How Mashable Seeds Journalism with Data Science
In journalism, researching what to write about often takes more time and effort than actually writing. But the online news site Mashable has found a way to accelerate the editorial process using a judicious application of big data tech and data science.
Mashable has come a long way since a 19-year-old Pete Cashmore started it in his bedroom in Scotland in 2006. At that time, Cashmore would devour all manner of social media and blogs with the goal of telling people “what they wanted to know next.” It was an entirely manual process, with Cashmore handling all aspects of the operation.

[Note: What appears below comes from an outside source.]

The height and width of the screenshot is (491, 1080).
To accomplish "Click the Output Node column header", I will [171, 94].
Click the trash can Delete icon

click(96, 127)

Today, Mashable has emerged as one of the most popular news sites for social trends, politics, and technology. In seeking to become “the media company for the Connected Generation and the voice of digital culture,” the company–ranked as the 266th most popular website in the United States by Alexa–has also leaned heavily on emerging technologies to help it swing above its weight.
Haile Owusu, chief data scientist at Mashable, recently gave Datanami the inside scoop on Mashable’s secret journalistic weapon, called Velocity, which help a team of 60 editors and reporters not only find topics to write about, but to actually help them write the stories, too.
Big Data Journos
Several years ago, Mashable started building Velocity to scour the Web and social media sites like Twitter and Facebook to find topics that that are trending. The idea was that if you could track early a story that’s starting to pop on Redit but isn’t yet trending widely, then Mashable’s editors can be more proactive and prepared to craft a story when it hits the mainstream.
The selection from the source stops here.